In the entries below, find the line with "Select the прибыль 929 032,86 tab" and the line with "Viewport: 1461px width, 795px height."; give again those lines and every line between them, exactly.

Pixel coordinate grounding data
====
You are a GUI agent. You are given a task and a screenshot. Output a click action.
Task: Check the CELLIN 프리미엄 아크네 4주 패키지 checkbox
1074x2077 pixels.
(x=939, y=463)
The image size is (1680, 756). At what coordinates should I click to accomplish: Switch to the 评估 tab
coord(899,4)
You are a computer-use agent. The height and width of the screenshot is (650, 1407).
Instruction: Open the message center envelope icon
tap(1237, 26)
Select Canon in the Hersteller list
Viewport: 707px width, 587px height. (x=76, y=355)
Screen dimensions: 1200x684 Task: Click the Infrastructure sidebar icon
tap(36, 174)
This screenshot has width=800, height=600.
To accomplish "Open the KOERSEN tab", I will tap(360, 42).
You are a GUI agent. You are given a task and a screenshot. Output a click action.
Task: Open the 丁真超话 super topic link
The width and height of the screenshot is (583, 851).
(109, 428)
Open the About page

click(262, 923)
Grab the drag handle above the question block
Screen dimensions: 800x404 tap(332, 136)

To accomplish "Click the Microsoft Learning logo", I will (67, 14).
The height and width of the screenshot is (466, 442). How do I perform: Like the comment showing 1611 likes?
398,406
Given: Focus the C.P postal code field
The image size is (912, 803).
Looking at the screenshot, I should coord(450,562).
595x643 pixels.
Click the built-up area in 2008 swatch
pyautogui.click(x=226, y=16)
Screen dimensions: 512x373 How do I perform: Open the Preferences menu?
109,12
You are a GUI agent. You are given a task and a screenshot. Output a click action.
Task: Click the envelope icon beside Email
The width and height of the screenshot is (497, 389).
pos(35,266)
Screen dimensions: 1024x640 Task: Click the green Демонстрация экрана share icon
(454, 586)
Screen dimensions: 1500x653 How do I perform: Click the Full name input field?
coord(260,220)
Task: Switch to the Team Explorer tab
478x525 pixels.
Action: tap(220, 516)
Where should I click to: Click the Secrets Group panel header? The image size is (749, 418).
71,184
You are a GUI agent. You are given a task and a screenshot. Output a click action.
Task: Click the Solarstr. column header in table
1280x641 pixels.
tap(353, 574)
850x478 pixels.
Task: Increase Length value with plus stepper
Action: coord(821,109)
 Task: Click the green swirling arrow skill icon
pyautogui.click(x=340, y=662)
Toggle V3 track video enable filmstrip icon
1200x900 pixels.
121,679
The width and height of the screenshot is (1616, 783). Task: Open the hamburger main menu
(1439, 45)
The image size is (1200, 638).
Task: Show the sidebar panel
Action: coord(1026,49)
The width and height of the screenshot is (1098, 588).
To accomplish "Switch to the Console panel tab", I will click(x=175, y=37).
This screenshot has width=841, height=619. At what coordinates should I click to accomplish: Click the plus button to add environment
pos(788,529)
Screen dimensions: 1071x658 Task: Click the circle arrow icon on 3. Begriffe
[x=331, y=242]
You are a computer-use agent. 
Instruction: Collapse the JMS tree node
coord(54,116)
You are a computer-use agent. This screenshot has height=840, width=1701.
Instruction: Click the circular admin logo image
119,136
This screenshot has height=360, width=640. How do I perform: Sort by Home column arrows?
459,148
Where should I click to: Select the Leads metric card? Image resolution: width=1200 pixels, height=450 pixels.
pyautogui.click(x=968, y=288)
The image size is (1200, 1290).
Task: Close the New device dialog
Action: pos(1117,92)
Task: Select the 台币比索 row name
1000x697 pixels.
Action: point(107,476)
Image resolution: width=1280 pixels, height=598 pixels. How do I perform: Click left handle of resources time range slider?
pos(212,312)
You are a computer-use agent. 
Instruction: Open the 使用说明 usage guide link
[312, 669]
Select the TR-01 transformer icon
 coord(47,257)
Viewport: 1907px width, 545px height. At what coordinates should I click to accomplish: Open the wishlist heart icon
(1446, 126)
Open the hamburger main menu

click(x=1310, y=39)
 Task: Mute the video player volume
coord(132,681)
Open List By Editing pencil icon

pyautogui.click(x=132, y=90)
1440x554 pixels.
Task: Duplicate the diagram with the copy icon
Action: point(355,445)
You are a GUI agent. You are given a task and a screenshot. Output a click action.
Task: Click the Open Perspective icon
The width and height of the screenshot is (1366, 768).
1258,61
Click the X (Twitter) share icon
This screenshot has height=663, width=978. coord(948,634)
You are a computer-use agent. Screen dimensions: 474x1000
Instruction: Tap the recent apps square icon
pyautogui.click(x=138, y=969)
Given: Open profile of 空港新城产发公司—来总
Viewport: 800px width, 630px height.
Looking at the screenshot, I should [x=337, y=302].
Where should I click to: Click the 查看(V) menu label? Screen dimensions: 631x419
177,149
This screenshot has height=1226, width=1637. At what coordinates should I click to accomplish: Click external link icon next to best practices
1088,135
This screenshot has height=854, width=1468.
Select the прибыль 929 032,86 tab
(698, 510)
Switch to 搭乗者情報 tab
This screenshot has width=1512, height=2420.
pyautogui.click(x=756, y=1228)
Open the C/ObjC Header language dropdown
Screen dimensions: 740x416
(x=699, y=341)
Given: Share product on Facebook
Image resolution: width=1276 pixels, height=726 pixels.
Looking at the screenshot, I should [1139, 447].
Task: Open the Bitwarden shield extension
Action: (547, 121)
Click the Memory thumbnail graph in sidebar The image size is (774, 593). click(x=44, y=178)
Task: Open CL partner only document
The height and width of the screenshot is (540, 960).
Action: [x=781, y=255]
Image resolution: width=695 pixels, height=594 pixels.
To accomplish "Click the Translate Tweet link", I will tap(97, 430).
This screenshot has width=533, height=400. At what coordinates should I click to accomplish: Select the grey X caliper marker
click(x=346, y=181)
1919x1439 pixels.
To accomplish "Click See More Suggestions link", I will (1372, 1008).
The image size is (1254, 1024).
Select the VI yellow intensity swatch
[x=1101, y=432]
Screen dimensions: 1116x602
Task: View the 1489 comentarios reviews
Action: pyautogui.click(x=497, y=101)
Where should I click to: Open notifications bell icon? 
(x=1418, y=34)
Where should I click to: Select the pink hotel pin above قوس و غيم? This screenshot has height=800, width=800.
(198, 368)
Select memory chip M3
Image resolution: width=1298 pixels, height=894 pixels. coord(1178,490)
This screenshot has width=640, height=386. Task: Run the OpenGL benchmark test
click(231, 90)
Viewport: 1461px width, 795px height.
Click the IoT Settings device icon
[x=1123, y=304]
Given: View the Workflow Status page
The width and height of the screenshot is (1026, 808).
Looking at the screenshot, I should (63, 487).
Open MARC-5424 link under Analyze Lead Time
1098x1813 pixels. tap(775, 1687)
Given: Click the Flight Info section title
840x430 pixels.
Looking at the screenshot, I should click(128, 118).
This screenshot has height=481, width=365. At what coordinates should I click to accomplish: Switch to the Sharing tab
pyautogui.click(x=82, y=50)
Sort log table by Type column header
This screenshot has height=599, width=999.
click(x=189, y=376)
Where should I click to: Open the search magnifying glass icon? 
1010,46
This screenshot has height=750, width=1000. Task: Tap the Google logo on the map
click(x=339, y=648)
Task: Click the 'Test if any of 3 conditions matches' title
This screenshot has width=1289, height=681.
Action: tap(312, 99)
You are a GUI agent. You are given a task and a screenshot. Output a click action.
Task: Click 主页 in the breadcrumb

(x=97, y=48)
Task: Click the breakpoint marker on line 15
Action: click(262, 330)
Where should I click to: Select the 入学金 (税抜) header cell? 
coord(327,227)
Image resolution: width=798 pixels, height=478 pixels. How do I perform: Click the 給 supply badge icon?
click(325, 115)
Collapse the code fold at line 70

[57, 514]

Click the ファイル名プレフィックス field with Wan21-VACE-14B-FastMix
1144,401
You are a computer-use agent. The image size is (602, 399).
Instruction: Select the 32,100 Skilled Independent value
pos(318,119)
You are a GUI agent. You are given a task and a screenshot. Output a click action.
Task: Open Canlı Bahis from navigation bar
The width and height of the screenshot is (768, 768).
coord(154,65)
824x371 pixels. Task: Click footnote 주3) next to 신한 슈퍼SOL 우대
====
FINISHED EXERCISE —
Select the прибыль 929 032,86 tab
(698, 510)
Switch to 搭乗者情報 tab
This screenshot has width=1512, height=2420.
pyautogui.click(x=756, y=1228)
Open the C/ObjC Header language dropdown
Screen dimensions: 740x416
(x=699, y=341)
Given: Share product on Facebook
Image resolution: width=1276 pixels, height=726 pixels.
Looking at the screenshot, I should [1139, 447].
Task: Open the Bitwarden shield extension
Action: (547, 121)
Click the Memory thumbnail graph in sidebar The image size is (774, 593). click(x=44, y=178)
Task: Open CL partner only document
The height and width of the screenshot is (540, 960).
Action: [x=781, y=255]
Image resolution: width=695 pixels, height=594 pixels.
To accomplish "Click the Translate Tweet link", I will tap(97, 430).
This screenshot has width=533, height=400. At what coordinates should I click to accomplish: Select the grey X caliper marker
click(x=346, y=181)
1919x1439 pixels.
To accomplish "Click See More Suggestions link", I will (1372, 1008).
The image size is (1254, 1024).
Select the VI yellow intensity swatch
[x=1101, y=432]
Screen dimensions: 1116x602
Task: View the 1489 comentarios reviews
Action: pyautogui.click(x=497, y=101)
Where should I click to: Open notifications bell icon? 
(x=1418, y=34)
Where should I click to: Select the pink hotel pin above قوس و غيم? This screenshot has height=800, width=800.
(198, 368)
Select memory chip M3
Image resolution: width=1298 pixels, height=894 pixels. coord(1178,490)
This screenshot has width=640, height=386. Task: Run the OpenGL benchmark test
click(231, 90)
Viewport: 1461px width, 795px height.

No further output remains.